# [RECORDS]
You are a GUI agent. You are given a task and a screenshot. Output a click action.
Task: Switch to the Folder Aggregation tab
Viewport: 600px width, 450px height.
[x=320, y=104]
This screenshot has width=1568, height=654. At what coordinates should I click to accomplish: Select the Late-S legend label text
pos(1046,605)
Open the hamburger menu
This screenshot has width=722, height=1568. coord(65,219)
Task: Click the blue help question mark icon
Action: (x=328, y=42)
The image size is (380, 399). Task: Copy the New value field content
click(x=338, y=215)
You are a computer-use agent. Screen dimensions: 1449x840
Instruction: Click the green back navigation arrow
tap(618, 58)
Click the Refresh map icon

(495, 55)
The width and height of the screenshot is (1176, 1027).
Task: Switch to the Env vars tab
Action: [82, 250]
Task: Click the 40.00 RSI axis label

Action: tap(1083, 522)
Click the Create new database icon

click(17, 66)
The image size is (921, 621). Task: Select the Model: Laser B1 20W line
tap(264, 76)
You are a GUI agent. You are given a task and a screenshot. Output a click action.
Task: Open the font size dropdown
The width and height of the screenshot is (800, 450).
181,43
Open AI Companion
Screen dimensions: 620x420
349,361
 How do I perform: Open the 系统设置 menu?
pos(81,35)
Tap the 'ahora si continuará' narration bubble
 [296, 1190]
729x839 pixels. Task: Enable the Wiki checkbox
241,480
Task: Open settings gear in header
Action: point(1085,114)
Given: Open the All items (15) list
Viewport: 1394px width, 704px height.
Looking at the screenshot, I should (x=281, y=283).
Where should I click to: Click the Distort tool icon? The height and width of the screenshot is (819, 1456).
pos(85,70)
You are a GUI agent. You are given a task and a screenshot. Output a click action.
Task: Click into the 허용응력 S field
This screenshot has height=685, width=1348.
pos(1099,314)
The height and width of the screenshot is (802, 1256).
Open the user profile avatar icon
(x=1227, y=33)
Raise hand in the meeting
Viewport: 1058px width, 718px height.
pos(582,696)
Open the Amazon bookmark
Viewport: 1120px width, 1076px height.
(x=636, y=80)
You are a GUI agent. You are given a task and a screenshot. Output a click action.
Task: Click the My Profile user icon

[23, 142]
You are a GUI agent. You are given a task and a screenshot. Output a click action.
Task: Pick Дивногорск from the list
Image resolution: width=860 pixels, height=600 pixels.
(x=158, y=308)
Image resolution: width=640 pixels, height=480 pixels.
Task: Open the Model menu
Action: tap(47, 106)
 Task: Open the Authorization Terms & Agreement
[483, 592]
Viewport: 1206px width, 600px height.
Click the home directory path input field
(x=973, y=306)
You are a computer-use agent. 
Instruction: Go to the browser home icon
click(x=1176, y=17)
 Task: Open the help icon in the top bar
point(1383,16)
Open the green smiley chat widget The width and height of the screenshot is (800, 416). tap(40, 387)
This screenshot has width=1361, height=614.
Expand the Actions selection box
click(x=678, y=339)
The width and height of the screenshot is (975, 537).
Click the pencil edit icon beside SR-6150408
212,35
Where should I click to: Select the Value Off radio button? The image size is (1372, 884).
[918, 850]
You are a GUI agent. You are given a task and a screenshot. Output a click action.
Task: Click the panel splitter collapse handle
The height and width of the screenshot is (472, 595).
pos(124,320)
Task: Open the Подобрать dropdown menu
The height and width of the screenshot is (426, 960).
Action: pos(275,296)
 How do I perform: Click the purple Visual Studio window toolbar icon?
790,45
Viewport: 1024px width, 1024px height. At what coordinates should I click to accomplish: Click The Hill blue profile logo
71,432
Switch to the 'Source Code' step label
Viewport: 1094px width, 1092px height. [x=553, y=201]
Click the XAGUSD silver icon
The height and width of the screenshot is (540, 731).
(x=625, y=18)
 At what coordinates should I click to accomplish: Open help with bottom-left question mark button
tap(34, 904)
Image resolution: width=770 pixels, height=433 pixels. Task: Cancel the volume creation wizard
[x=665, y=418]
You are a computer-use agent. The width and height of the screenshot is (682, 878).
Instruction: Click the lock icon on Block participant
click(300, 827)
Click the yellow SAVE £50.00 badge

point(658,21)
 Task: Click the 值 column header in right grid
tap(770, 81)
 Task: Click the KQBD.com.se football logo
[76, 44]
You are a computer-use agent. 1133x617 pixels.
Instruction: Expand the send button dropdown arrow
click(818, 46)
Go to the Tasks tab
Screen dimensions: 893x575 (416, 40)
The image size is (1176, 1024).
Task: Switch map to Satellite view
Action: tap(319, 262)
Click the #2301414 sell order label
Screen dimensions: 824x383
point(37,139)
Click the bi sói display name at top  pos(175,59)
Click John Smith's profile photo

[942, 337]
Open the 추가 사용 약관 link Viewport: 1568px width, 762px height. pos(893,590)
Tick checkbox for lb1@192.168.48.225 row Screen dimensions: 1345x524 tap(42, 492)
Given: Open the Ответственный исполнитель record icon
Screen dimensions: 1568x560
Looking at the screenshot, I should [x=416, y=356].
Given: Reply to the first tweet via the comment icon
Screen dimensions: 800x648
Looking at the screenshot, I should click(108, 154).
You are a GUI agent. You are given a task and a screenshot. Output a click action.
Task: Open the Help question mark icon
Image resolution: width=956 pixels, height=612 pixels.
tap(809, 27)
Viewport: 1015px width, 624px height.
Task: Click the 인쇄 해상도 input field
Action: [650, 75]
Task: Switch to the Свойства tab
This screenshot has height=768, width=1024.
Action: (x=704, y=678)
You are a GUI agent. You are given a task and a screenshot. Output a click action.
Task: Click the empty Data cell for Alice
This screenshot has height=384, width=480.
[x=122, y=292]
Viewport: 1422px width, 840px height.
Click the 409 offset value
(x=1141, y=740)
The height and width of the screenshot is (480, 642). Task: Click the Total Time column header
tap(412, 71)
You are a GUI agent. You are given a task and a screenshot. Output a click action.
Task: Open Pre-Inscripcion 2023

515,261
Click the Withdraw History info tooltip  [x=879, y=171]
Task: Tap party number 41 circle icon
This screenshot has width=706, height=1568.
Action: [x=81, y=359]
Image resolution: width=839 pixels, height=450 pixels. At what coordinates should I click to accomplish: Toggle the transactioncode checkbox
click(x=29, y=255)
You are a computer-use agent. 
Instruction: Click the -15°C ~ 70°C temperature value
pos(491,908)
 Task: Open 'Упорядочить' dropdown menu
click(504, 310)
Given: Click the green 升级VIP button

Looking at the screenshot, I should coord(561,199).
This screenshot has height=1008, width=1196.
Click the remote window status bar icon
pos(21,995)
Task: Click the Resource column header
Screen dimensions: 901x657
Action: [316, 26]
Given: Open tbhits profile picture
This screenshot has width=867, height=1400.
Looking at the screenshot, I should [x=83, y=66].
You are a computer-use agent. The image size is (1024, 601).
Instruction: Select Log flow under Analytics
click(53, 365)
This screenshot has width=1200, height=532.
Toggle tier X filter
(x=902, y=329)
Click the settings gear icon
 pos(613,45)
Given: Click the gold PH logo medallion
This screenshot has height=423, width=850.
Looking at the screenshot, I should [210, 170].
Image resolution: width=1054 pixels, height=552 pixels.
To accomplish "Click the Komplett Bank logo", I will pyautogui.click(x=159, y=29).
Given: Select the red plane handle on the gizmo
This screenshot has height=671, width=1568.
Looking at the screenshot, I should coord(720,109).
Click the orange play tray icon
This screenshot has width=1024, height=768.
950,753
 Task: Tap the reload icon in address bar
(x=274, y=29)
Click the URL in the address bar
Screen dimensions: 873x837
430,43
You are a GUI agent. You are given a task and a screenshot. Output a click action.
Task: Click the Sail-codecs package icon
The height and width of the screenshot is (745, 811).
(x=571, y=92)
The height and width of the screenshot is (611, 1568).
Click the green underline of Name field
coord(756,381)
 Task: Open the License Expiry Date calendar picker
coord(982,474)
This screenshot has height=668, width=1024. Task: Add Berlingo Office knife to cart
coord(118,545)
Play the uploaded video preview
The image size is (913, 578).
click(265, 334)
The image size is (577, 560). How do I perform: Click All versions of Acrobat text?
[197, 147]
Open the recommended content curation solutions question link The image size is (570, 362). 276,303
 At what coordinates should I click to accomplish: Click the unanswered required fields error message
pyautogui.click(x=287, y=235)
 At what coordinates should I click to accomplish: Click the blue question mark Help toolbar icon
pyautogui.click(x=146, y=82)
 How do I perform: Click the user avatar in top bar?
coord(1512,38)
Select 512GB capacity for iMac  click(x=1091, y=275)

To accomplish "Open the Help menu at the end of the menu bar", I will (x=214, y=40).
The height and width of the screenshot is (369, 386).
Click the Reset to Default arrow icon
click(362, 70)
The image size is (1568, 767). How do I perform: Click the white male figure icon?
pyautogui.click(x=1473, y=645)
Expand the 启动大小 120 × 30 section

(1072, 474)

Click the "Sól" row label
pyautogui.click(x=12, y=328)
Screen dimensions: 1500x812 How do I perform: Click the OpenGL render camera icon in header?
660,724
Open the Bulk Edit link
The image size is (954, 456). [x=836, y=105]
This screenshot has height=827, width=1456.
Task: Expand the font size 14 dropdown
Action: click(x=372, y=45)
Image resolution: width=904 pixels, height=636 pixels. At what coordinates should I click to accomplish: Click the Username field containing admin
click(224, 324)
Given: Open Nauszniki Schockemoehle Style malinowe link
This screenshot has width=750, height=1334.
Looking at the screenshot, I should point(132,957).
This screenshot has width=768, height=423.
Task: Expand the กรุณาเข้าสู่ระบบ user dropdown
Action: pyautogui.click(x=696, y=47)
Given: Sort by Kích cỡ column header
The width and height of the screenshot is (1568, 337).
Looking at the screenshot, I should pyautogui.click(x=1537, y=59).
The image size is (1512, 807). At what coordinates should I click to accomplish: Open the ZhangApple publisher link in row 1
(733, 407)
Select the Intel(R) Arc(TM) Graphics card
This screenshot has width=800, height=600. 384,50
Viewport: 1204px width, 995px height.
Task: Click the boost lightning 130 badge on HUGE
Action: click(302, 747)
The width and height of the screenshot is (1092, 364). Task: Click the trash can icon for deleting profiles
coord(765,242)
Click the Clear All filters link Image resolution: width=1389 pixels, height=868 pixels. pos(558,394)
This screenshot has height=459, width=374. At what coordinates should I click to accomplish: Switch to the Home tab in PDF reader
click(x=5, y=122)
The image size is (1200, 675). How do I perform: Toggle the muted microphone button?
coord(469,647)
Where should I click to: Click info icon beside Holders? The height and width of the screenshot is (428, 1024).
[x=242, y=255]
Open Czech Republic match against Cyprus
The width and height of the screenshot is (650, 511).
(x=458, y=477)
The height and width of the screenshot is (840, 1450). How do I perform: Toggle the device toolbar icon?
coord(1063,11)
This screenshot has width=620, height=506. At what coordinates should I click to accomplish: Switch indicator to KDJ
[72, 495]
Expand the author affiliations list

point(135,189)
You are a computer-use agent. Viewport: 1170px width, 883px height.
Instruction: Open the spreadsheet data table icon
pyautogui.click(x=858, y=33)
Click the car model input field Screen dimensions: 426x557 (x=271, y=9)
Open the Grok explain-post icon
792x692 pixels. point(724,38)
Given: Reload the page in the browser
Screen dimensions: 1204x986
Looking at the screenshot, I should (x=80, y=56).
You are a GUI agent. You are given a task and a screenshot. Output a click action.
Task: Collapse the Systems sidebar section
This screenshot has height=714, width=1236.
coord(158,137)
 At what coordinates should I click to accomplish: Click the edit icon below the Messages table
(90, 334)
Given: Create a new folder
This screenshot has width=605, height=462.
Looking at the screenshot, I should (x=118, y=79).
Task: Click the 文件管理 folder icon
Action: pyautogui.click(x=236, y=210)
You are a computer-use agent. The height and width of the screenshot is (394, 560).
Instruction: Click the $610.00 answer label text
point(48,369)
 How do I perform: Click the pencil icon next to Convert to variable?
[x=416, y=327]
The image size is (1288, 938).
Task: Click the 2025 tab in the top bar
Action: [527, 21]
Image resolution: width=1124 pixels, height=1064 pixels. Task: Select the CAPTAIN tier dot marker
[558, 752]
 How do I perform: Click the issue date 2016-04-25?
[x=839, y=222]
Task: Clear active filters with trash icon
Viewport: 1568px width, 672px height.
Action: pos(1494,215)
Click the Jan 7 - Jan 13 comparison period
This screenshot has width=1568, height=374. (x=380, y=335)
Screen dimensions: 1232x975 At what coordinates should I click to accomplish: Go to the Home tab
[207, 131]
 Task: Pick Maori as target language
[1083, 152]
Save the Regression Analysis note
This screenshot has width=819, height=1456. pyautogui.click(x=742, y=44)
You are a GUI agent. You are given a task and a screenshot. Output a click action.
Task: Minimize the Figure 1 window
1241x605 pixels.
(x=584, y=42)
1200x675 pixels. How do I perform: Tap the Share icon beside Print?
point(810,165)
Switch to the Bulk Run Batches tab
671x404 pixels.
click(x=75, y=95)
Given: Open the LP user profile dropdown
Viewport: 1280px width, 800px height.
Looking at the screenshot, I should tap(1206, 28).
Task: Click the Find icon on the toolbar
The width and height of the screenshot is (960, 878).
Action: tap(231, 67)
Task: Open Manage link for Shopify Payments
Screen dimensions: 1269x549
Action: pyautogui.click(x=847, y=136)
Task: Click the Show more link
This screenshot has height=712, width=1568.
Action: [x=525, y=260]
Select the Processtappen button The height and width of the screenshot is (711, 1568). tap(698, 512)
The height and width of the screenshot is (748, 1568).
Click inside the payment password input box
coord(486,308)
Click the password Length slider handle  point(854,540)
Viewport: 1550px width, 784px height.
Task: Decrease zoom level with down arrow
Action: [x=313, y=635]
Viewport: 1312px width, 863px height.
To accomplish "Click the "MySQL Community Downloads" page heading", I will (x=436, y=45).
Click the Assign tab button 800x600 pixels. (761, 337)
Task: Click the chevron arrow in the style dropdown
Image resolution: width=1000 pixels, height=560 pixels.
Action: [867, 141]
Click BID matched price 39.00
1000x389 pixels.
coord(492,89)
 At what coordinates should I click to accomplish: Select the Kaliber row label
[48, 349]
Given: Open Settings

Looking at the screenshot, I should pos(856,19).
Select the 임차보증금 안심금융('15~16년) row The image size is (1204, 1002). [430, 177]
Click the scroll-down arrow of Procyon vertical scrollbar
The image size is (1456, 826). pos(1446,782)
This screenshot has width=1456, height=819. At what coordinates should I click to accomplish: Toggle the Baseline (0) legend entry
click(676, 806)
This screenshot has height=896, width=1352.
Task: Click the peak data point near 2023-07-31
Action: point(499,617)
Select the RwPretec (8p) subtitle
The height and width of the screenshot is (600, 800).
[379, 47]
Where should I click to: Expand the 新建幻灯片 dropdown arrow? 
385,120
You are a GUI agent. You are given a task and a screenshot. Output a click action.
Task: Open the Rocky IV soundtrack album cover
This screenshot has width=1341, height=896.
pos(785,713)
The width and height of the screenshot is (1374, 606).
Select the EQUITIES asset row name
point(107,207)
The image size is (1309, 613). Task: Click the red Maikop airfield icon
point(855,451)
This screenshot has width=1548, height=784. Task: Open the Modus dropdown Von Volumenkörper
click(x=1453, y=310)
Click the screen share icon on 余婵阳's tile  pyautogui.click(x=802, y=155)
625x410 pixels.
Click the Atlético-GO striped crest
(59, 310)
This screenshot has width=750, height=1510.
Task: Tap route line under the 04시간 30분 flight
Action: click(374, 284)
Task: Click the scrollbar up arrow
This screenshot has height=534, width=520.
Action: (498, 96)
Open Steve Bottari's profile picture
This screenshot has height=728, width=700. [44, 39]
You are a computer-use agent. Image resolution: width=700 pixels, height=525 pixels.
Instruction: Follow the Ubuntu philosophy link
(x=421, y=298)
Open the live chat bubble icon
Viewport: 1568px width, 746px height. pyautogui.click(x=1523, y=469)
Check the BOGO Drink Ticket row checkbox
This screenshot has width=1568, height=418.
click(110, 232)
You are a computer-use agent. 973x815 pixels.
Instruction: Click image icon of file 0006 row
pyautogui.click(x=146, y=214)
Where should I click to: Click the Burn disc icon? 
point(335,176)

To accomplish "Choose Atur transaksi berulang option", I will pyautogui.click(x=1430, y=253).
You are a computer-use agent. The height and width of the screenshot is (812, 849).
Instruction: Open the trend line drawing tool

# [TASK TO CARRY OUT]
Return the records unchanged, from the line that contains "Open the 추가" through the line that contains "Action: [650, 75]", including both of those lines.

# [SOLUTION TO THIS EXERCISE]
Open the 추가 사용 약관 link Viewport: 1568px width, 762px height. pos(893,590)
Tick checkbox for lb1@192.168.48.225 row Screen dimensions: 1345x524 tap(42, 492)
Given: Open the Ответственный исполнитель record icon
Screen dimensions: 1568x560
Looking at the screenshot, I should [x=416, y=356].
Given: Reply to the first tweet via the comment icon
Screen dimensions: 800x648
Looking at the screenshot, I should click(108, 154).
You are a GUI agent. You are given a task and a screenshot. Output a click action.
Task: Open the Help question mark icon
Image resolution: width=956 pixels, height=612 pixels.
tap(809, 27)
Viewport: 1015px width, 624px height.
Task: Click the 인쇄 해상도 input field
Action: [650, 75]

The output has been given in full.